- Circle verified that $3.3 billion of the USDC reserves was lying with SVB.
- As of this writing, the USDC was trading at $0.8974.
The price of USD Coin (USDC) dropped below the $1 mark almost instantly after its issuer, Circle, said that it has been unable to withdraw $3.3 billion of its $40 billion from Silicon Valley Bank (SVB).
When SVB, a bank insured by the Federal Deposit Insurance Corporation, announced on March 9 that it would be closing, Circle took the initiative to move its money elsewhere. Nevertheless, on March 11, Circle verified that $3.3 billion of the USDC reserves was lying with SVB and that the wire transactions had not been fully executed.
Yet Another Blow
According to CMC, USDC prices dropped sharply when the news broke. As of this writing, the stablecoin was trading at $0.8974, a drop of nearly 11%. Circle’s chief strategy officer and head of global policy, Dante Disparte, said that SVB is essential to the US economy and that its collapse will have far-reaching effects on business, banking, and entrepreneurs without a Federal rescue plan.

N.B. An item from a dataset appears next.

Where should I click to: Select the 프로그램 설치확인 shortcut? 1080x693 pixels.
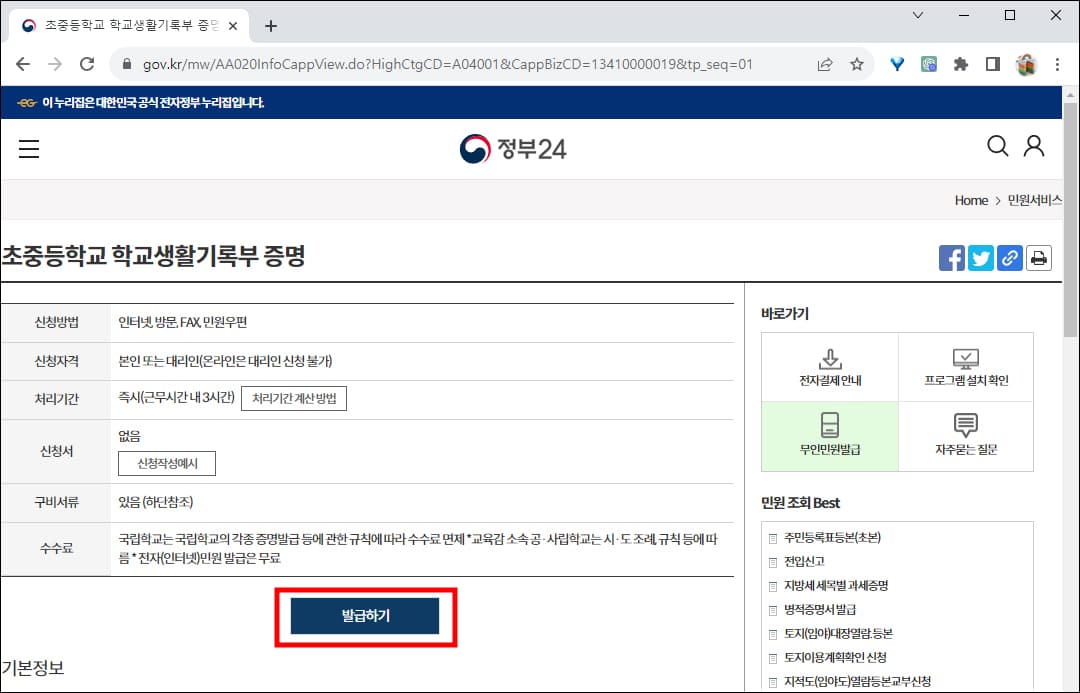[965, 366]
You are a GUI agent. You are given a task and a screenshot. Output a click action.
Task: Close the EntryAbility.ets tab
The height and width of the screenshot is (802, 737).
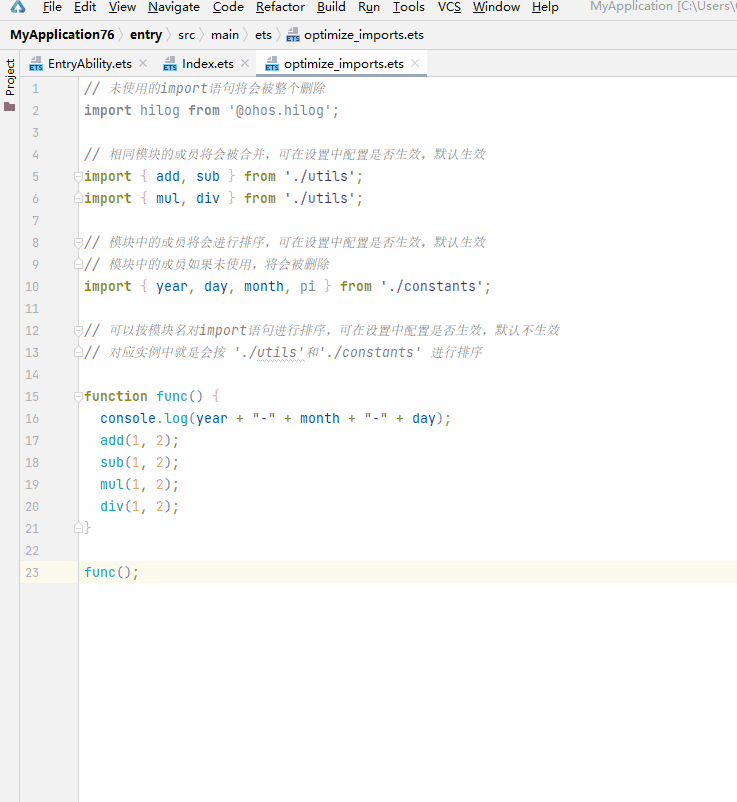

On-chain information also shows that in only 8 hours, Circle redeemed a net of $1.4 billion in USDC. Around $850 million and up to $138 million in USDC were redeemed by cryptocurrency exchanges including Coinbase and Jump Trading in an attempt to lower risk.
Circle, a USDC issuer, bucked the current trend of layoffs only two weeks earlier, on February 23rd, when it announced intentions to raise its personnel headcount by 25%.
Chief financial officer Jeremy Fox-Geen announced Circle’s intention to go public during the time period but said they would wait for more favorable market circumstances. His second point was that public market investors need more time to reevaluate the future of digital asset enterprises before they can return to the crypto market.